Scientists at deCODE genetics, a subsidiary of Amgen, in collaboration with scientists at the National University Hospital of Iceland, have uncovered thirty novel sequence variants impacting human intracranial volume.

In the study, recently published, in the journal of Brain Communications, a genome-wide search for sequence variants affecting intracranial volume doubles the number of such variants identified and provides novel insights into the biology of brain structure. Twelve genes could be identified that likely mediate the effect of equally many variants, including GLI3 and CDK6 that affect cranial synostosis and microcephaly, respectively. Fifty-eight of the variants are associated with various traits, including personality/cognition/learning, cardiovascular disorders, and neurological and autoimmune disorders.
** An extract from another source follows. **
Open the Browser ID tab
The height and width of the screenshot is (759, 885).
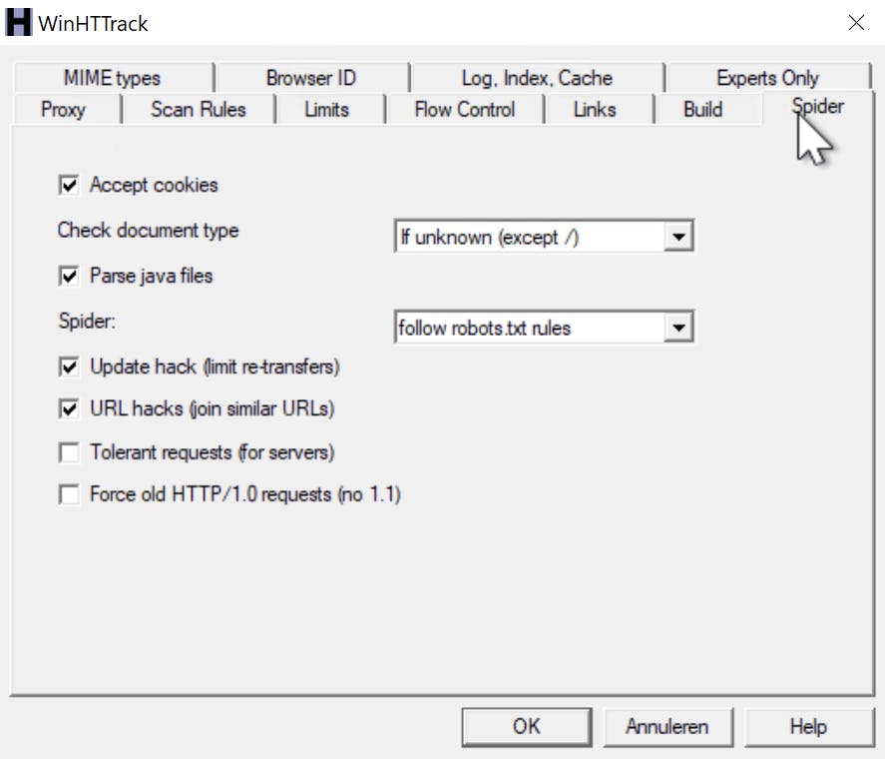tap(311, 78)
Intracranial volume correlates genetically with volumes of cortical and sub-cortical regions, cognition, learning and neurological traits. Parkinson’s disease cases have greater and Attention deficit hyperactivity disorder cases have smaller intracranial volume than controls.

Our Mendelian randomization studies indicate that alleles of variants that associate with increased intracranial volume increase the risk of Parkinson’s disease and decrease the risk of attention deficit hyperactivity disorder and neuroticism.

Previously, it has been shown that those with high education are more likely to develop Parkinson’s disease than those with little education. However, the study demonstrates that the effect of intracranial volume on Parkinson’s disease is stronger than that of educational attainment. Thus, it is possible that intracranial volume mediates the association between educational attainment and Parkinson’s disease.